Anyway, the aliens broadcast special signals to the women they want to capture, briefly turning their lives into a music video (apart from the real-life MTV VJ, who gets nothing, presumably a little joke on their part), while the people around them just see someone start to act crazy and then pop out of existence. The girl from the diner gets some truly hideous cock-rock, the high school band member gets a Nirvana clone (complete with a video so close to “Smells Like Teen Spirit” I’m surprised no-one got sued) and the Nurse gets some sort of Primus-alikes. And boy, do they get them – at minute 3 of the last music video, I was unable to shake the idea that this was a little padding from the Full Moon boys, expert cannibalisers of their own work.
Dan and his engineer try to save the day, but the aliens smack them around…sometimes. Other times, they’re allowed to just wander around the studio, and they’re also allowed to say whatever they want on the air – including Dan’s increasingly hysterical request for everyone to turn their radios off.
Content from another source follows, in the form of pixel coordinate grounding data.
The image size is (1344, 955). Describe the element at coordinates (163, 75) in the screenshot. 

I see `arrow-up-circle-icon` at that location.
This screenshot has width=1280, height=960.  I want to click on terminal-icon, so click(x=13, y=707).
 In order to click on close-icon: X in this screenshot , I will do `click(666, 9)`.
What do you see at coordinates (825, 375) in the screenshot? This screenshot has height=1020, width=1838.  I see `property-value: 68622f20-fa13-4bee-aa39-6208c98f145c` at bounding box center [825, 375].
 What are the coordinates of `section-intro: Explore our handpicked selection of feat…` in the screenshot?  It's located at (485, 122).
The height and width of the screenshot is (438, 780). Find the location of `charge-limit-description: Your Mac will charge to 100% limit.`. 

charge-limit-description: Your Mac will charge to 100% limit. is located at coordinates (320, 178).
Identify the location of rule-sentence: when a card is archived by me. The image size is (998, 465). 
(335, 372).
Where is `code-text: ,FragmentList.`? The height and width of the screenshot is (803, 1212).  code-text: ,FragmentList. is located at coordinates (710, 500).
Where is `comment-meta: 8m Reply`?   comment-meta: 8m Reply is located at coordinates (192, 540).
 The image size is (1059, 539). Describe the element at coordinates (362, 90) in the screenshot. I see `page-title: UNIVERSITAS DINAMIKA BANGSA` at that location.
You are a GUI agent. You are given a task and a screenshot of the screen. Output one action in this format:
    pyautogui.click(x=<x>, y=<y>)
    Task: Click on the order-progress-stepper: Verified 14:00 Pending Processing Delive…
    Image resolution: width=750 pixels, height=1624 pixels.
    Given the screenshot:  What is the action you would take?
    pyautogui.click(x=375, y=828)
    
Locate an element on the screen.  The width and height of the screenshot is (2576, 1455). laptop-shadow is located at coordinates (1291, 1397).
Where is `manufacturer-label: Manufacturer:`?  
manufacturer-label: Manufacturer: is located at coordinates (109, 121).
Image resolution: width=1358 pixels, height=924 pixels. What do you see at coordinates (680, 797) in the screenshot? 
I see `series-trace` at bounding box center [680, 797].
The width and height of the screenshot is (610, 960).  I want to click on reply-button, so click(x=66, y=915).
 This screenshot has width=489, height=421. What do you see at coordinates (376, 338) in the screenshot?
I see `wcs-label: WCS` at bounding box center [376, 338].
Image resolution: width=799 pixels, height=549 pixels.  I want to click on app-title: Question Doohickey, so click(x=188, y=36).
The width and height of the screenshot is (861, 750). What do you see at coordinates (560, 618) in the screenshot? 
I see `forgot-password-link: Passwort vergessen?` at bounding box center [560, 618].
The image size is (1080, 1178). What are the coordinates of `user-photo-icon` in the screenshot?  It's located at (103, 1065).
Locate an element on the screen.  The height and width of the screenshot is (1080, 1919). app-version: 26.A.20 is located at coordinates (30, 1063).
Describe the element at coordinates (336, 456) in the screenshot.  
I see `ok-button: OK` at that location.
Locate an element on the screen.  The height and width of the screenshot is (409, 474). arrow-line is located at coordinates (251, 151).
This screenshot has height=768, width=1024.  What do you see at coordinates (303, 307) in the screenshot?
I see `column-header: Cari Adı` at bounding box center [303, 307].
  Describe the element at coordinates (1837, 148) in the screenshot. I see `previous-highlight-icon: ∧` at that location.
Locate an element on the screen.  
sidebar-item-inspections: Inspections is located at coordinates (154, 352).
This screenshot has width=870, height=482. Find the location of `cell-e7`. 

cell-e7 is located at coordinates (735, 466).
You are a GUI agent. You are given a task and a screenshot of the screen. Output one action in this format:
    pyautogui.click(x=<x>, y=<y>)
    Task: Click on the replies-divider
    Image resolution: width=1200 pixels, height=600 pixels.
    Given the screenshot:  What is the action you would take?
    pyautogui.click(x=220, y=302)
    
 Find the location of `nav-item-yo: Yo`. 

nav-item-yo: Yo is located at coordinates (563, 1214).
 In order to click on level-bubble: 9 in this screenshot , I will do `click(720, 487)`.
This is all a bit odd, to be honest.
Are relationships formed and will the aliens get away with their (presumably diabolical) plan? Was the link to “Dollman” planned beforehand or did someone go “hey, we have miniaturised people in this film, fancy a crossover?” All these questions I will leave to you to discover for yourselves. But, like so much of Full Moon’s output when they were still getting funding from Paramount, this is a decent little film. They can make a little go a long way, and my bad memories of those later Puppet Master films are already as a distant dream.
As an aside, Blue Oyster Cult did the soundtrack for this film, but not any of the songs performed by the bands inside the film (go figure). There’s a brilliant review of their soundtrack from Classic Rock magazine, a beauty of language I couldn’t hope to compare to, as they call it “a grotesque mistake”.